Tennessee GOP committee warns governor on special session

(AP Photo/Mark Humphrey, Pool)

If Tennessee Gov. Bill Lee was hoping to bring his fellow Republicans around on the idea of a special session to pass his version of a “red flag” law and other gun-related legislation before officially calling the session into being, his hopes were dashed this weekend when the state’s Republican Party Executive Committee adopted a resolution instead asking the governor to drop his plans altogether.


According to the Chattanooga Free Press, the resolution’s language was suggested by committee member Tina Bensiker, who says she’s concerned that many of the ideas that have been floated would violate the rights of Tennessee residents, while failing to take a bite out of violent crime.

“I feel at this point a lot of this is really emotion as opposed to rational and reasoned,” Benkiser added. “My concern, and a lot of others’ concerns, is that some of the proposals we’ve heard really violate due process of law.
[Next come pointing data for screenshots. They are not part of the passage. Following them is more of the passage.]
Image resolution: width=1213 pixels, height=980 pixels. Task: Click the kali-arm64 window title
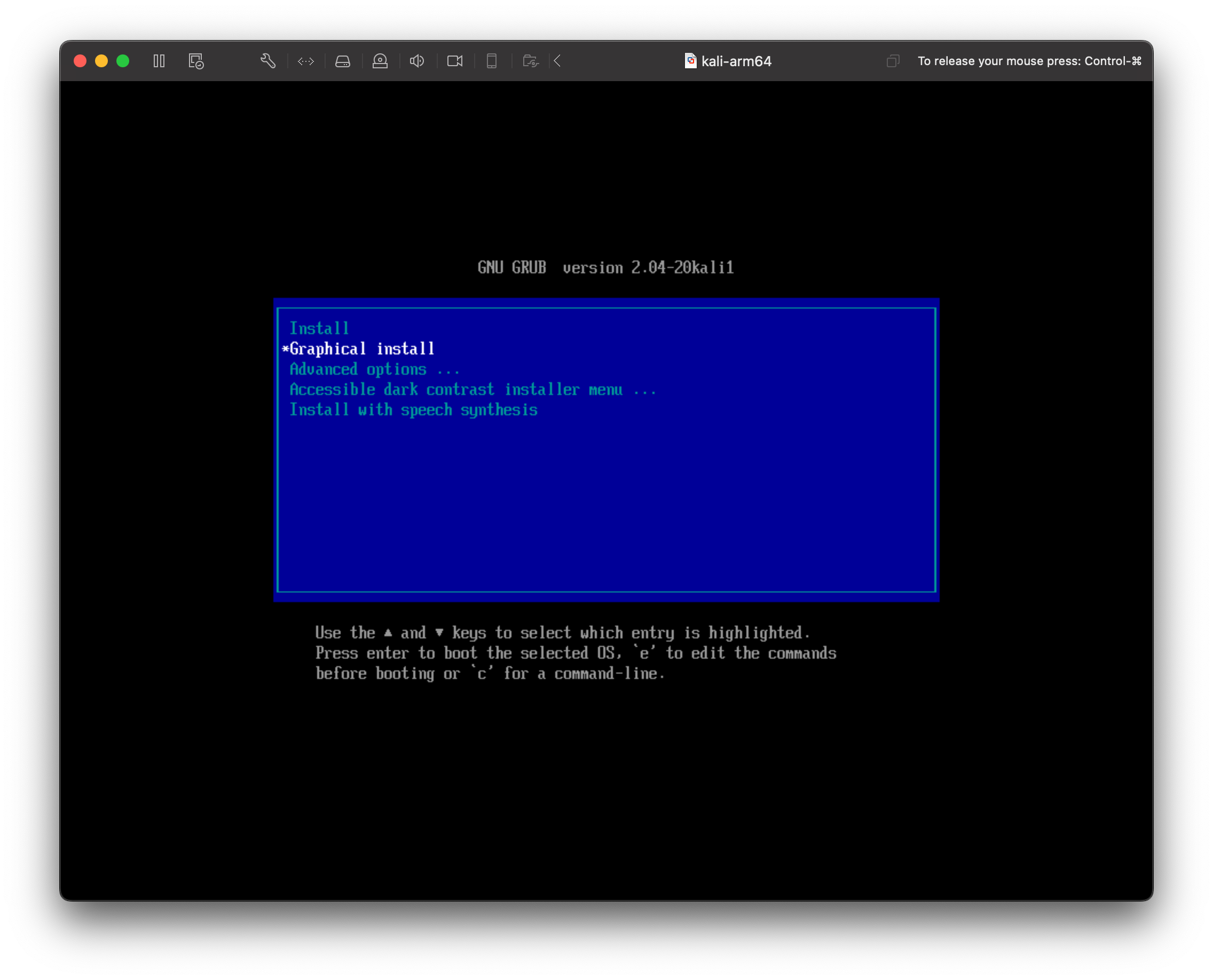736,61
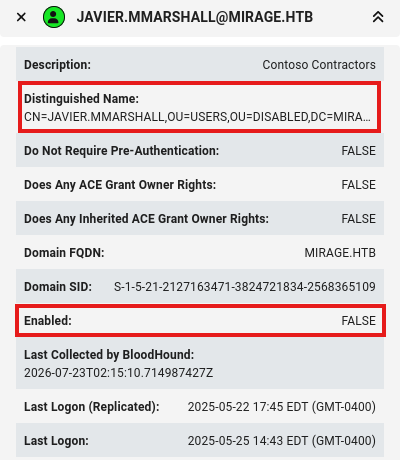400x460 pixels.
Task: Select the truncated CN=JAVIER.MMARSHALL distinguished name value
Action: pos(197,117)
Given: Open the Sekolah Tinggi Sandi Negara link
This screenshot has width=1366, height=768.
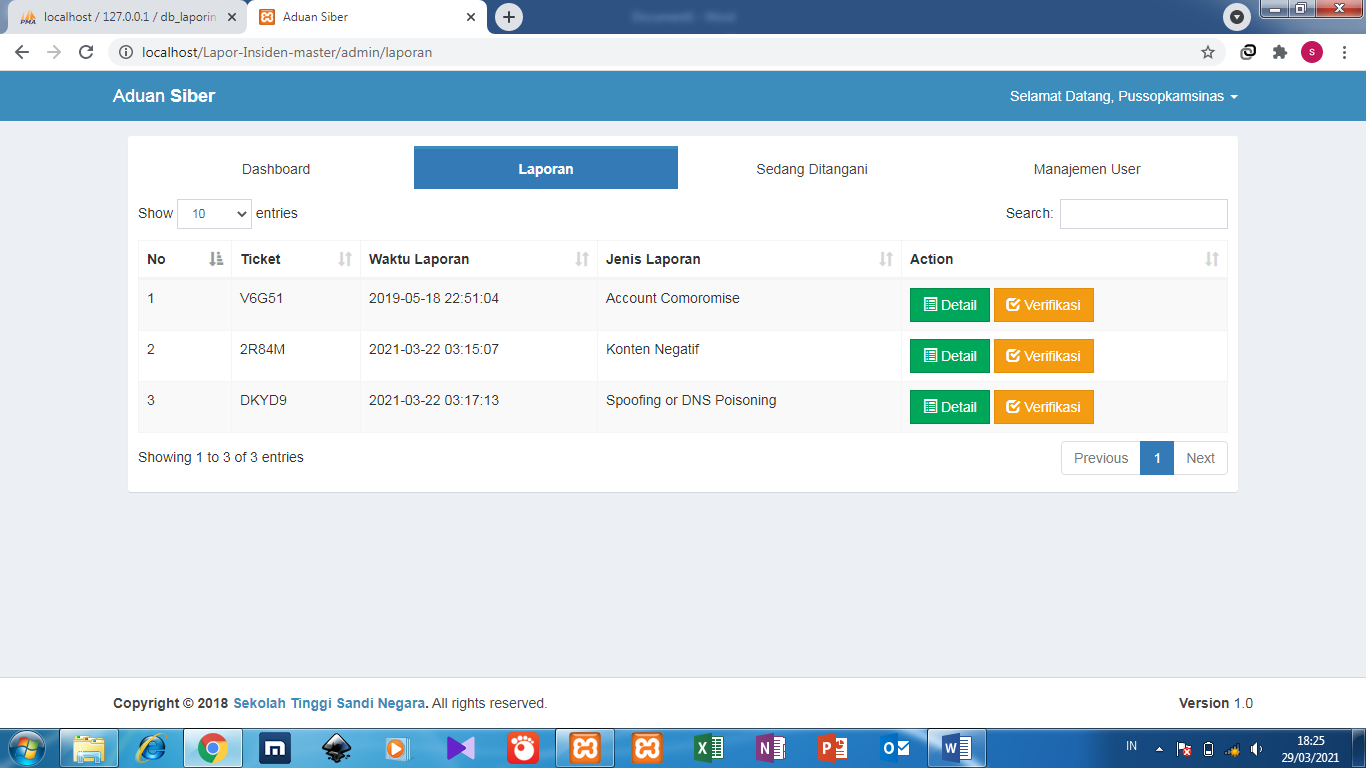Looking at the screenshot, I should click(x=329, y=703).
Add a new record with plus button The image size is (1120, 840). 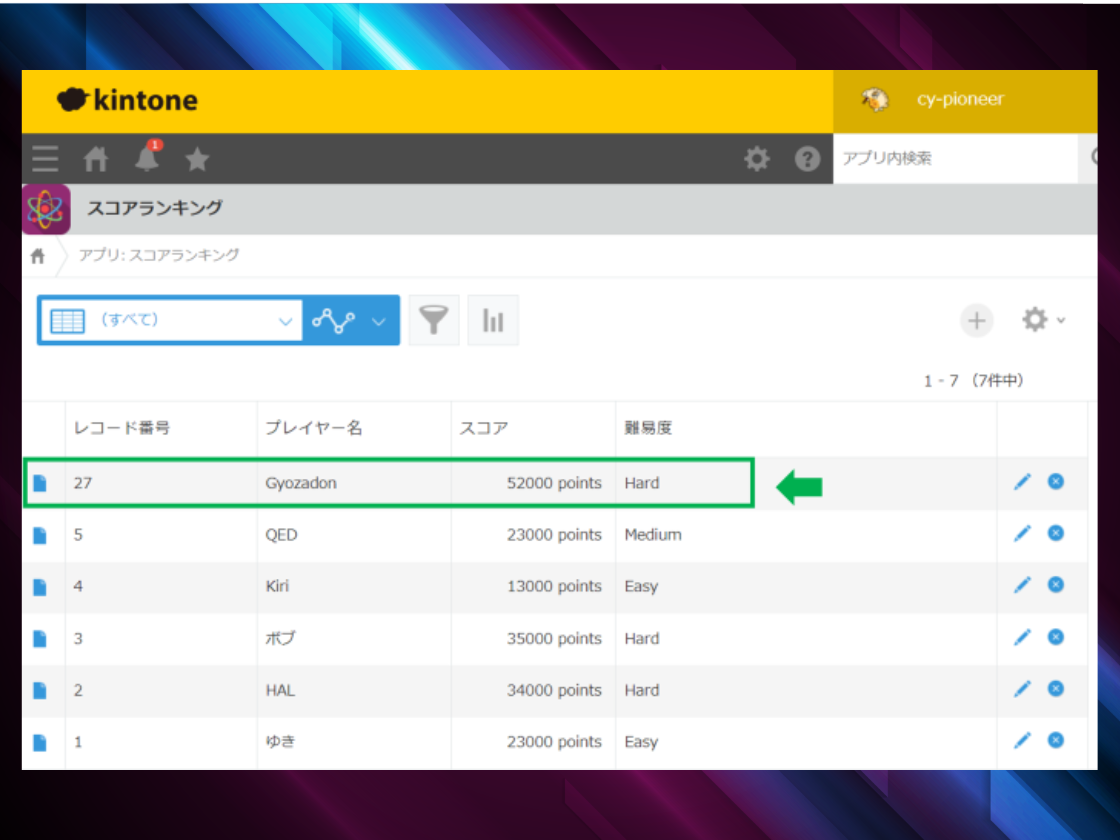976,321
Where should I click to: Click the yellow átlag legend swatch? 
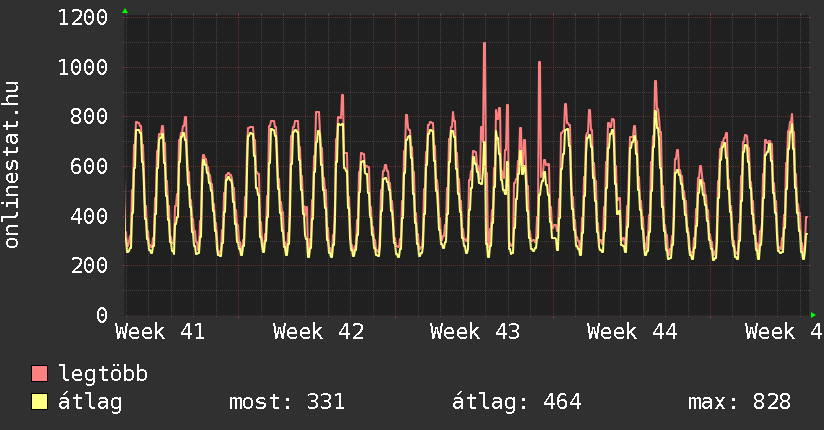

And that is a fundamental concern. And when you start talking about potentially infringing on people’s constitutional rights, that needs to be thought out over a long period of time with people who have thought, debated, looked at the language and fleshed all that out. Not something to be rushed through.”

Benkiser said she hopes Lee will take heed of the GOP action.

“I understand that people sometimes act out of emotion when something horrendous has happened, as happened here in Nashville, but really to friends of his. I understand that, and I think the natural reaction is to want to do something and to want to do something now. But like I said, when you’re talking about constitutional rights, at the end of the day, you need to take the time to think that out.”

Other committee members are concerned that the statehouse could turn into a circus once the special session gets underway, pointing to the protests on the floor of the state House earlier this year that resulted in the expulsion of two Democratic lawmakers. Those legislators recently won special elections in their heavily Democratic districts and are vowing to introduce a host of gun control measures during the special session, and some on the GOP Executive Committee believe the special session would once again inflame tensions and create a flashpoint for anti-gun activists to rally around.


Committee member John Stanbery of Cleveland told the Times Free Press that legislators had an opportunity to pass the order of protection bill when they were in regular session and chose not to.

“So I personally do not know why you would call them back to do something they’ve already rejected,” Stanbery said. “They rejected it by choosing not to do it. Secondly, I think it paints a target on all their backs. I think they’re going to come up here and have to walk a gantlet. And a lot of it will be out-of-state people. And so I think it puts an unreasonable strain not only on government but their safety and security.”

State GOP Chairman Scott Golden told two reporters following the meeting that his sense of executive committee members’ feelings is they’d prefer not to have the special session but be able to address firearms issues during their regular session that starts in January.

“We’ll send [the resolution] as soon as we get the final language and everything, we’ll send it to the governor and all the appropriate officials the sense of where the Republican Party” is, Golden said.

Asked what effect the resolution would have, Golden said he personally has no knowledge of where things stand with Lee. But he noted he had spoken with enough legislators to know they don’t feel comfortable with everything going on.

“So I think our members are very reflective, they talk to their legislators as well, and I think that was the sense of what the Tennessee Republican Party said today,” Golden said.


The governor himself, meanwhile, has been pretty tight-lipped about the particulars of the session, though he’s been holding closed-door meetings with various lawmakers as they strategize on a legislative to-do list. We’re now two weeks away from the supposed start date, and we’ve yet to see any official draft of the governor’s “temporary mental health restraining order” or other gun-related bills. If and when the session begins lawmakers are expected to work swiftly on an  untold number of bills, none of which the public has been able to peruse and comment on.

I don’t know if this resolution will have any effect on the governor’s decision, but the closer we get to August 21st without seeing the particulars of what lawmakers will be proposing, the more opposition we can expect on the ground in Tennessee. Gun owners across the state shouldn’t wait for Lee to make the official call either. Now’s the time to chat up your state representative or senator and demand they hold firm on protecting your Second Amendment rights. If the session does take place there might be some bills worth supporting, like the idea to build nine new state-run mental health facilities to help address the critical shortage of acute mental health care, but any attempt to address violent crime by criminalizing the rights of responsible gun owners should be rejected outright by the legislature’s Republican majority, and those lawmakers need to hear from their constituents now if gun owners are going to survive the session with their rights intact.